● **Action item**:
Please copy all of the material below, replacing every "coordinate pair" with "point" and leaving everything else unchanged.

● **Source information**:

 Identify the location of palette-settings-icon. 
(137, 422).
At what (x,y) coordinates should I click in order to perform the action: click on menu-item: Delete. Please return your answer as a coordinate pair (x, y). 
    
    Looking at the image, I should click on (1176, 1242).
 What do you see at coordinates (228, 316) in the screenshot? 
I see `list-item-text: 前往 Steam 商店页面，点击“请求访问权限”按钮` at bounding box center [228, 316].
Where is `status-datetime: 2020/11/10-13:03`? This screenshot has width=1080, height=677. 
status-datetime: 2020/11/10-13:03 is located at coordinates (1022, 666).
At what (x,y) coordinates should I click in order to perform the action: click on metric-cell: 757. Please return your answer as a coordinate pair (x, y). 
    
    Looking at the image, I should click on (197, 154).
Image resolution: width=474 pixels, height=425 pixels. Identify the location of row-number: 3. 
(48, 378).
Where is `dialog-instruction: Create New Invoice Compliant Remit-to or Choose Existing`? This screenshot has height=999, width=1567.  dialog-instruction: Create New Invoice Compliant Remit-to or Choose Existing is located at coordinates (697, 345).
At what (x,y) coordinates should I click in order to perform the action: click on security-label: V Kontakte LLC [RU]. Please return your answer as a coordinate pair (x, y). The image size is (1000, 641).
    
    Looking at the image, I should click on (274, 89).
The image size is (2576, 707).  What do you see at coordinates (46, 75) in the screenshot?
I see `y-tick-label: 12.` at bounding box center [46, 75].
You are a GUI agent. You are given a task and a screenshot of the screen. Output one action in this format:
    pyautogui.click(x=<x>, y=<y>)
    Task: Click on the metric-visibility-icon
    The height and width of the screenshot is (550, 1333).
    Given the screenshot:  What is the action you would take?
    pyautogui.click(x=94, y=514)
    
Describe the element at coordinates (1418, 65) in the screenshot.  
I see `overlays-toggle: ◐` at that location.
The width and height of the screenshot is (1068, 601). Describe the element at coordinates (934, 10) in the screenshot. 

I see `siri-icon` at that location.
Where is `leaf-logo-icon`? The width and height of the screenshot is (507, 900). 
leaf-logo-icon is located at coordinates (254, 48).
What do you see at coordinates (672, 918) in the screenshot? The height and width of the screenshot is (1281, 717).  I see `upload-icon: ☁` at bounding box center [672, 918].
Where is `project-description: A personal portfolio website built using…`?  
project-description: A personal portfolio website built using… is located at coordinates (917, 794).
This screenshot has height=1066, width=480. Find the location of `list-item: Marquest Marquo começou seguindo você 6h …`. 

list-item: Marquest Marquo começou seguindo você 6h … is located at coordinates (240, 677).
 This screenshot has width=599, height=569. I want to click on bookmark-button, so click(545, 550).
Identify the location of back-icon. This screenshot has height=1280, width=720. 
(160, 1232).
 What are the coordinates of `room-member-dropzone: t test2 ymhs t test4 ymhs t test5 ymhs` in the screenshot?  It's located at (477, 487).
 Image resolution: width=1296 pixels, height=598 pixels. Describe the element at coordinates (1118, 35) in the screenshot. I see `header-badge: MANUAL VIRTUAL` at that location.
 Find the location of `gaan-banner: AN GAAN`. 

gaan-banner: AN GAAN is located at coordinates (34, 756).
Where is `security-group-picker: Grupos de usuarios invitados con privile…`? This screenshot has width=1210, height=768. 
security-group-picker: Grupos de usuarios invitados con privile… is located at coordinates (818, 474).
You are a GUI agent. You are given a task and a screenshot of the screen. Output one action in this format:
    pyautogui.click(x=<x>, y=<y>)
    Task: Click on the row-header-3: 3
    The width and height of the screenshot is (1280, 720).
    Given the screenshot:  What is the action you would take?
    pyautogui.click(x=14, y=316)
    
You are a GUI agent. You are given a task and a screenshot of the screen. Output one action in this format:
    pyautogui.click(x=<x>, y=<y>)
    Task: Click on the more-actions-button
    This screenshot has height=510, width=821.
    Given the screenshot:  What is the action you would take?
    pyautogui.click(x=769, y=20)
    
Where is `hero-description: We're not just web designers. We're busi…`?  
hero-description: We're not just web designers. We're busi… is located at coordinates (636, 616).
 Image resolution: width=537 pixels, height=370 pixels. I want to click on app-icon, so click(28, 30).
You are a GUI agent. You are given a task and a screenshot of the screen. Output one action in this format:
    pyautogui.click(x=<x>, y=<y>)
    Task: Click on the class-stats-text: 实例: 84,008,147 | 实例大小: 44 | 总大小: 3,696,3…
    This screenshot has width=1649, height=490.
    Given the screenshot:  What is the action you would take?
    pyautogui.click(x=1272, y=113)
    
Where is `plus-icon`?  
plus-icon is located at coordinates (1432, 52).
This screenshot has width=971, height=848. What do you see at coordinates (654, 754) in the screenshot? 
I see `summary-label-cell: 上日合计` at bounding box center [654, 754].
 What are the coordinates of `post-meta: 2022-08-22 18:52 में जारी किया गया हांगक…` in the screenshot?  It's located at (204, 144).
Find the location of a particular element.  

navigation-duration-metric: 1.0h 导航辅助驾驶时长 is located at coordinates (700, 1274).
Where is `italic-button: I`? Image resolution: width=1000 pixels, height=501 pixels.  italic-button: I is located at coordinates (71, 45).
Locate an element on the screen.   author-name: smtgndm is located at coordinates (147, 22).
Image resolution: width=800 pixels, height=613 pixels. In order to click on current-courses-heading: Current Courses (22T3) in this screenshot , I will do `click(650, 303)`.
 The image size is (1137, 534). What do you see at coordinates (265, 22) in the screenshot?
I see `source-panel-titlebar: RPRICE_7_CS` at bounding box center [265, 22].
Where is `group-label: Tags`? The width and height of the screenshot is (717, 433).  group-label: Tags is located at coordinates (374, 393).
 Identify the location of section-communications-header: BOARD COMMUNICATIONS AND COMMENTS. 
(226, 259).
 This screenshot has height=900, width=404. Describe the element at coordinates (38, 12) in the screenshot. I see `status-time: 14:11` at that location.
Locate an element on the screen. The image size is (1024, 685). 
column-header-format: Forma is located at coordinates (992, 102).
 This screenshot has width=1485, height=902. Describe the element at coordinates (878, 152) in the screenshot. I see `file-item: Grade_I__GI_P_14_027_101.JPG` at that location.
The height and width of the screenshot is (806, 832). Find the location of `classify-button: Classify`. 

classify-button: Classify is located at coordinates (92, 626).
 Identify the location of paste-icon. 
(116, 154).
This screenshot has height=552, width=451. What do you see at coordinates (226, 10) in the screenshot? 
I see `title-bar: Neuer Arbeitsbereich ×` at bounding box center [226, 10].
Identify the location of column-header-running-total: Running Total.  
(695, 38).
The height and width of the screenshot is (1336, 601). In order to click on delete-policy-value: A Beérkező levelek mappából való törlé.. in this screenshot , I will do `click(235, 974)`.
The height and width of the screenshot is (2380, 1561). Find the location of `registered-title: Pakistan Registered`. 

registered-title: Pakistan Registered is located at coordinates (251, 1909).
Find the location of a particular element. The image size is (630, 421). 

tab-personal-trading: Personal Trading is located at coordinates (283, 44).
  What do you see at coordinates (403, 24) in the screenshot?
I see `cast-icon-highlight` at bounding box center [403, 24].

● **Answer for the task**:
 Identify the location of palette-settings-icon. 
(137, 422).
At what (x,y) coordinates should I click in order to perform the action: click on menu-item: Delete. Please return your answer as a point (x, y). 
    
    Looking at the image, I should click on (1176, 1242).
 What do you see at coordinates (228, 316) in the screenshot? 
I see `list-item-text: 前往 Steam 商店页面，点击“请求访问权限”按钮` at bounding box center [228, 316].
Where is `status-datetime: 2020/11/10-13:03`? This screenshot has width=1080, height=677. 
status-datetime: 2020/11/10-13:03 is located at coordinates (1022, 666).
At what (x,y) coordinates should I click in order to perform the action: click on metric-cell: 757. Please return your answer as a point (x, y). 
    
    Looking at the image, I should click on (197, 154).
Image resolution: width=474 pixels, height=425 pixels. Identify the location of row-number: 3. 
(48, 378).
Where is `dialog-instruction: Create New Invoice Compliant Remit-to or Choose Existing`? This screenshot has height=999, width=1567.  dialog-instruction: Create New Invoice Compliant Remit-to or Choose Existing is located at coordinates (697, 345).
At what (x,y) coordinates should I click in order to perform the action: click on security-label: V Kontakte LLC [RU]. Please return your answer as a point (x, y). The image size is (1000, 641).
    
    Looking at the image, I should click on (274, 89).
The image size is (2576, 707).  What do you see at coordinates (46, 75) in the screenshot?
I see `y-tick-label: 12.` at bounding box center [46, 75].
You are a GUI agent. You are given a task and a screenshot of the screen. Output one action in this format:
    pyautogui.click(x=<x>, y=<y>)
    Task: Click on the metric-visibility-icon
    The height and width of the screenshot is (550, 1333).
    Given the screenshot:  What is the action you would take?
    pyautogui.click(x=94, y=514)
    
Describe the element at coordinates (1418, 65) in the screenshot.  
I see `overlays-toggle: ◐` at that location.
The width and height of the screenshot is (1068, 601). Describe the element at coordinates (934, 10) in the screenshot. 

I see `siri-icon` at that location.
Where is `leaf-logo-icon`? The width and height of the screenshot is (507, 900). 
leaf-logo-icon is located at coordinates (254, 48).
What do you see at coordinates (672, 918) in the screenshot? The height and width of the screenshot is (1281, 717).  I see `upload-icon: ☁` at bounding box center [672, 918].
Where is `project-description: A personal portfolio website built using…`?  
project-description: A personal portfolio website built using… is located at coordinates (917, 794).
This screenshot has height=1066, width=480. Find the location of `list-item: Marquest Marquo começou seguindo você 6h …`. 

list-item: Marquest Marquo começou seguindo você 6h … is located at coordinates (240, 677).
 This screenshot has width=599, height=569. I want to click on bookmark-button, so click(545, 550).
Identify the location of back-icon. This screenshot has height=1280, width=720. 
(160, 1232).
 What are the coordinates of `room-member-dropzone: t test2 ymhs t test4 ymhs t test5 ymhs` in the screenshot?  It's located at (477, 487).
 Image resolution: width=1296 pixels, height=598 pixels. Describe the element at coordinates (1118, 35) in the screenshot. I see `header-badge: MANUAL VIRTUAL` at that location.
 Find the location of `gaan-banner: AN GAAN`. 

gaan-banner: AN GAAN is located at coordinates (34, 756).
Where is `security-group-picker: Grupos de usuarios invitados con privile…`? This screenshot has width=1210, height=768. 
security-group-picker: Grupos de usuarios invitados con privile… is located at coordinates (818, 474).
You are a GUI agent. You are given a task and a screenshot of the screen. Output one action in this format:
    pyautogui.click(x=<x>, y=<y>)
    Task: Click on the row-header-3: 3
    The width and height of the screenshot is (1280, 720).
    Given the screenshot:  What is the action you would take?
    pyautogui.click(x=14, y=316)
    
You are a GUI agent. You are given a task and a screenshot of the screen. Output one action in this format:
    pyautogui.click(x=<x>, y=<y>)
    Task: Click on the more-actions-button
    This screenshot has height=510, width=821.
    Given the screenshot:  What is the action you would take?
    pyautogui.click(x=769, y=20)
    
Where is `hero-description: We're not just web designers. We're busi…`?  
hero-description: We're not just web designers. We're busi… is located at coordinates (636, 616).
 Image resolution: width=537 pixels, height=370 pixels. I want to click on app-icon, so click(28, 30).
You are a GUI agent. You are given a task and a screenshot of the screen. Output one action in this format:
    pyautogui.click(x=<x>, y=<y>)
    Task: Click on the class-stats-text: 实例: 84,008,147 | 实例大小: 44 | 总大小: 3,696,3…
    This screenshot has width=1649, height=490.
    Given the screenshot:  What is the action you would take?
    pyautogui.click(x=1272, y=113)
    
Where is `plus-icon`?  
plus-icon is located at coordinates (1432, 52).
This screenshot has width=971, height=848. What do you see at coordinates (654, 754) in the screenshot? 
I see `summary-label-cell: 上日合计` at bounding box center [654, 754].
 What are the coordinates of `post-meta: 2022-08-22 18:52 में जारी किया गया हांगक…` in the screenshot?  It's located at (204, 144).
Find the location of a particular element.  

navigation-duration-metric: 1.0h 导航辅助驾驶时长 is located at coordinates (700, 1274).
Where is `italic-button: I`? Image resolution: width=1000 pixels, height=501 pixels.  italic-button: I is located at coordinates (71, 45).
Locate an element on the screen.   author-name: smtgndm is located at coordinates (147, 22).
Image resolution: width=800 pixels, height=613 pixels. In order to click on current-courses-heading: Current Courses (22T3) in this screenshot , I will do `click(650, 303)`.
 The image size is (1137, 534). What do you see at coordinates (265, 22) in the screenshot?
I see `source-panel-titlebar: RPRICE_7_CS` at bounding box center [265, 22].
Where is `group-label: Tags`? The width and height of the screenshot is (717, 433).  group-label: Tags is located at coordinates (374, 393).
 Identify the location of section-communications-header: BOARD COMMUNICATIONS AND COMMENTS. 
(226, 259).
 This screenshot has height=900, width=404. Describe the element at coordinates (38, 12) in the screenshot. I see `status-time: 14:11` at that location.
Locate an element on the screen. The image size is (1024, 685). 
column-header-format: Forma is located at coordinates (992, 102).
 This screenshot has width=1485, height=902. Describe the element at coordinates (878, 152) in the screenshot. I see `file-item: Grade_I__GI_P_14_027_101.JPG` at that location.
The height and width of the screenshot is (806, 832). Find the location of `classify-button: Classify`. 

classify-button: Classify is located at coordinates (92, 626).
 Identify the location of paste-icon. 
(116, 154).
This screenshot has height=552, width=451. What do you see at coordinates (226, 10) in the screenshot? 
I see `title-bar: Neuer Arbeitsbereich ×` at bounding box center [226, 10].
Identify the location of column-header-running-total: Running Total.  
(695, 38).
The height and width of the screenshot is (1336, 601). In order to click on delete-policy-value: A Beérkező levelek mappából való törlé.. in this screenshot , I will do `click(235, 974)`.
The height and width of the screenshot is (2380, 1561). Find the location of `registered-title: Pakistan Registered`. 

registered-title: Pakistan Registered is located at coordinates (251, 1909).
Find the location of a particular element. The image size is (630, 421). 

tab-personal-trading: Personal Trading is located at coordinates (283, 44).
  What do you see at coordinates (403, 24) in the screenshot?
I see `cast-icon-highlight` at bounding box center [403, 24].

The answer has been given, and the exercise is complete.